◆ TASK DETAILS
Copying exactly, give the lines in the material below from the one with "Stop the running ElectricRide app" to the one with "Collapse the tbody", ends included, and nothing besides.

◆ DATA SHOWN
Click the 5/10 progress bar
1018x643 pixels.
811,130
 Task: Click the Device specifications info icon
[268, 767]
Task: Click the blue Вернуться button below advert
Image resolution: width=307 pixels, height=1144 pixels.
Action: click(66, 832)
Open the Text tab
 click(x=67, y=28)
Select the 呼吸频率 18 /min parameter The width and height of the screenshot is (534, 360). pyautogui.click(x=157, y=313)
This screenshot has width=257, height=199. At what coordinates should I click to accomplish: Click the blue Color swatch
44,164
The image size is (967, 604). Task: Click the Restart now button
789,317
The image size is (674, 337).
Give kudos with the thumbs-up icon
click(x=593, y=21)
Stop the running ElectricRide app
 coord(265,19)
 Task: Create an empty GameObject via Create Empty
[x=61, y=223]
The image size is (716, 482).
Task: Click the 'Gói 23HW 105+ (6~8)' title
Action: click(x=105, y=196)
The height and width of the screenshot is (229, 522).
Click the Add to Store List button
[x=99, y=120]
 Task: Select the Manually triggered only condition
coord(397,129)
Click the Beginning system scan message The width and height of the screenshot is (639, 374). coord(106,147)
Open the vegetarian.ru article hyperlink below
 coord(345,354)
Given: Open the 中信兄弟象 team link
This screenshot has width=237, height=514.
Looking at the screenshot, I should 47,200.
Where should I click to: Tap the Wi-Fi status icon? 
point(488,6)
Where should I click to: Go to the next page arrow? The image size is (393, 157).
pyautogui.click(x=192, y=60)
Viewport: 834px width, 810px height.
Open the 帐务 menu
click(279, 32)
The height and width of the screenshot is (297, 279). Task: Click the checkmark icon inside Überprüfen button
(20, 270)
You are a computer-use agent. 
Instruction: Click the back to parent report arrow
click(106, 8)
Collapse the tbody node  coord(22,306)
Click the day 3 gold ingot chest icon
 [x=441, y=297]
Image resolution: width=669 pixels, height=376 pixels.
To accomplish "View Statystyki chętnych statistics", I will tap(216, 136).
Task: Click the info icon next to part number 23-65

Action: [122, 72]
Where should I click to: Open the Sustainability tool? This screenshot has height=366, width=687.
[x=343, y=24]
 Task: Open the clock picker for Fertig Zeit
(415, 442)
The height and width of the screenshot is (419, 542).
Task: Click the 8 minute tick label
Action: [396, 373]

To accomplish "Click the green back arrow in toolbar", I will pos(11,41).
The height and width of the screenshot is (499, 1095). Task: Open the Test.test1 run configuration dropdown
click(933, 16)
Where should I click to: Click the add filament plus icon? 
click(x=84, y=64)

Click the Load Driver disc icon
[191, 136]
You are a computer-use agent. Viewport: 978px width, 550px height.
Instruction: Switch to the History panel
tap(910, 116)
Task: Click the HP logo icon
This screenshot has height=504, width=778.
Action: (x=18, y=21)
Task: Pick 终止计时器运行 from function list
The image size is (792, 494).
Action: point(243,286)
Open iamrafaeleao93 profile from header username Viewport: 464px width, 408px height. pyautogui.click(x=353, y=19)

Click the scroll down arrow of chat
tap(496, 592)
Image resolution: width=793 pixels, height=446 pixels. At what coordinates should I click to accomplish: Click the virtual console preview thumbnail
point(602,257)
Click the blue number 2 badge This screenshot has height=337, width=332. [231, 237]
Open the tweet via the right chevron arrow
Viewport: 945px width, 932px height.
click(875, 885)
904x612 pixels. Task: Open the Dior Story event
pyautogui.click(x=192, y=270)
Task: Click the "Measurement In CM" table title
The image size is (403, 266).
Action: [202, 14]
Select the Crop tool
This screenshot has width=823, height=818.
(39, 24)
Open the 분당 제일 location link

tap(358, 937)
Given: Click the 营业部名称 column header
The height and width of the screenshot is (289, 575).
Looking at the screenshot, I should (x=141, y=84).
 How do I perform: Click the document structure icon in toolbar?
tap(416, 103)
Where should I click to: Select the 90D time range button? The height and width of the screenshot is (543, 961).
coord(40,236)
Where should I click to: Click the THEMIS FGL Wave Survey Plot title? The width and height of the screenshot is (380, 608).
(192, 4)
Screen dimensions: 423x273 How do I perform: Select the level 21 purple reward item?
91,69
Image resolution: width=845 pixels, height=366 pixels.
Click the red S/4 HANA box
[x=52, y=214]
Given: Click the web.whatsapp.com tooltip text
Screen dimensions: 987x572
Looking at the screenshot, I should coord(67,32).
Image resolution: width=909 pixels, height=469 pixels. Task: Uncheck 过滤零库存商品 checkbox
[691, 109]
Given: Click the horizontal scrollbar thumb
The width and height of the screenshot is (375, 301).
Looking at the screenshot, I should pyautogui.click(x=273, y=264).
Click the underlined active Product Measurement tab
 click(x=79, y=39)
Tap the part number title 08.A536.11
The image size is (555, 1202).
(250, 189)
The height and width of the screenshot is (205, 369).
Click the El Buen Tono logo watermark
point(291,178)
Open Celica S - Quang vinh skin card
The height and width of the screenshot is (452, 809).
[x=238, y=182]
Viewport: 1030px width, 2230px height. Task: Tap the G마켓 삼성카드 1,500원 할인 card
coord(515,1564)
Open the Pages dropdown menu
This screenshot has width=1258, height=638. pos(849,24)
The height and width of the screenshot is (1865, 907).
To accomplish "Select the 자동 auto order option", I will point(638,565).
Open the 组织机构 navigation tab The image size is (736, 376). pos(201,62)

◆ SOLVED EXERCISE
Stop the running ElectricRide app
 coord(265,19)
 Task: Create an empty GameObject via Create Empty
[x=61, y=223]
The image size is (716, 482).
Task: Click the 'Gói 23HW 105+ (6~8)' title
Action: click(x=105, y=196)
The height and width of the screenshot is (229, 522).
Click the Add to Store List button
[x=99, y=120]
 Task: Select the Manually triggered only condition
coord(397,129)
Click the Beginning system scan message The width and height of the screenshot is (639, 374). coord(106,147)
Open the vegetarian.ru article hyperlink below
 coord(345,354)
Given: Open the 中信兄弟象 team link
This screenshot has width=237, height=514.
Looking at the screenshot, I should 47,200.
Where should I click to: Tap the Wi-Fi status icon? 
point(488,6)
Where should I click to: Go to the next page arrow? The image size is (393, 157).
pyautogui.click(x=192, y=60)
Viewport: 834px width, 810px height.
Open the 帐务 menu
click(279, 32)
The height and width of the screenshot is (297, 279). Task: Click the checkmark icon inside Überprüfen button
(20, 270)
You are a computer-use agent. 
Instruction: Click the back to parent report arrow
click(106, 8)
Collapse the tbody node  coord(22,306)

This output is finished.